**WRITTEN REQUEST**
Reproduce the data word for word, from its first line up to and including the line containing "coord(1330,331)".

(Text and element pointing data)
§ §

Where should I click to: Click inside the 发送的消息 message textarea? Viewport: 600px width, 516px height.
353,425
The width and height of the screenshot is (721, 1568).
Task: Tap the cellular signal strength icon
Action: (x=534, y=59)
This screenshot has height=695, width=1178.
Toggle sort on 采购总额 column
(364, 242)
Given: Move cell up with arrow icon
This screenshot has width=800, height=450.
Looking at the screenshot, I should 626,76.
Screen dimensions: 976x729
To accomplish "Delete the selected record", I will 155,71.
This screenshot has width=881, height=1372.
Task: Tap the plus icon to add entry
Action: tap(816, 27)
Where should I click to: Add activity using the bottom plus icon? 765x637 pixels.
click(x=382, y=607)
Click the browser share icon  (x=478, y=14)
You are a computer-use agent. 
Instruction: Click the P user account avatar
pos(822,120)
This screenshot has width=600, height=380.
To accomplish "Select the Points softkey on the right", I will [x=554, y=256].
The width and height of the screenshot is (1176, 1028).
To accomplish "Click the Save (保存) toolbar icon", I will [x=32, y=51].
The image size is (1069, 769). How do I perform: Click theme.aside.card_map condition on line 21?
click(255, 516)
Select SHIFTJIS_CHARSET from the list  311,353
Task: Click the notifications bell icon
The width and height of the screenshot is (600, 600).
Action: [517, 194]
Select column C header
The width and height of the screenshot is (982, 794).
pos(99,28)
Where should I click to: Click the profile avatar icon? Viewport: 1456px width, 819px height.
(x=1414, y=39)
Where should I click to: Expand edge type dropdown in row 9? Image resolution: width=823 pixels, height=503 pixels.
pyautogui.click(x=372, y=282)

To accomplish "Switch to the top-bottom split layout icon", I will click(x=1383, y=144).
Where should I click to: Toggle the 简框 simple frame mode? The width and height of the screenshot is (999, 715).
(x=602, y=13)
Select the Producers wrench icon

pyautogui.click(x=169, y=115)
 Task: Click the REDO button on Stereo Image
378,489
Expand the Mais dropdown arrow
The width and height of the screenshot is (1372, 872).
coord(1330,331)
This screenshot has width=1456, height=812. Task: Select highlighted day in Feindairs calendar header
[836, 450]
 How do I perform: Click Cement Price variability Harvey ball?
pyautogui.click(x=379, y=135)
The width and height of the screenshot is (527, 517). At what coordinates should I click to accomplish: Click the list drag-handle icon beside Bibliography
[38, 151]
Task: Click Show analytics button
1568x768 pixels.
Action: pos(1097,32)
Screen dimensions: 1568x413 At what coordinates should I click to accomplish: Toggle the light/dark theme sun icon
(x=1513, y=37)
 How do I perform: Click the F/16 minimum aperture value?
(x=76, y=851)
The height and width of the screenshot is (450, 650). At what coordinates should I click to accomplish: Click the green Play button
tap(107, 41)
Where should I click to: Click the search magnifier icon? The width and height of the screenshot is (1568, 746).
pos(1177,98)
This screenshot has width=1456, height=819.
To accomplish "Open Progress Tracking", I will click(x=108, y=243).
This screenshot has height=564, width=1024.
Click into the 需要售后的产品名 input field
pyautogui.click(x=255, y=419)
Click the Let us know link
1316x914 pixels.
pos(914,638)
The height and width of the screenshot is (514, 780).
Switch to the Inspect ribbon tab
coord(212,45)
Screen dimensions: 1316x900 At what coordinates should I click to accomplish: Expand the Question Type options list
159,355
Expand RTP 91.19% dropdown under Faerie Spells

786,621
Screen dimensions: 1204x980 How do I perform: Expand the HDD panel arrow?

§ §

**EXERCISE ANSWER**
Where should I click to: Click inside the 发送的消息 message textarea? Viewport: 600px width, 516px height.
353,425
The width and height of the screenshot is (721, 1568).
Task: Tap the cellular signal strength icon
Action: (x=534, y=59)
This screenshot has height=695, width=1178.
Toggle sort on 采购总额 column
(364, 242)
Given: Move cell up with arrow icon
This screenshot has width=800, height=450.
Looking at the screenshot, I should 626,76.
Screen dimensions: 976x729
To accomplish "Delete the selected record", I will 155,71.
This screenshot has width=881, height=1372.
Task: Tap the plus icon to add entry
Action: tap(816, 27)
Where should I click to: Add activity using the bottom plus icon? 765x637 pixels.
click(x=382, y=607)
Click the browser share icon  (x=478, y=14)
You are a computer-use agent. 
Instruction: Click the P user account avatar
pos(822,120)
This screenshot has width=600, height=380.
To accomplish "Select the Points softkey on the right", I will [x=554, y=256].
The width and height of the screenshot is (1176, 1028).
To accomplish "Click the Save (保存) toolbar icon", I will [x=32, y=51].
The image size is (1069, 769). How do I perform: Click theme.aside.card_map condition on line 21?
click(255, 516)
Select SHIFTJIS_CHARSET from the list  311,353
Task: Click the notifications bell icon
The width and height of the screenshot is (600, 600).
Action: [517, 194]
Select column C header
The width and height of the screenshot is (982, 794).
pos(99,28)
Where should I click to: Click the profile avatar icon? Viewport: 1456px width, 819px height.
(x=1414, y=39)
Where should I click to: Expand edge type dropdown in row 9? Image resolution: width=823 pixels, height=503 pixels.
pyautogui.click(x=372, y=282)

To accomplish "Switch to the top-bottom split layout icon", I will click(x=1383, y=144).
Where should I click to: Toggle the 简框 simple frame mode? The width and height of the screenshot is (999, 715).
(x=602, y=13)
Select the Producers wrench icon

pyautogui.click(x=169, y=115)
 Task: Click the REDO button on Stereo Image
378,489
Expand the Mais dropdown arrow
The width and height of the screenshot is (1372, 872).
coord(1330,331)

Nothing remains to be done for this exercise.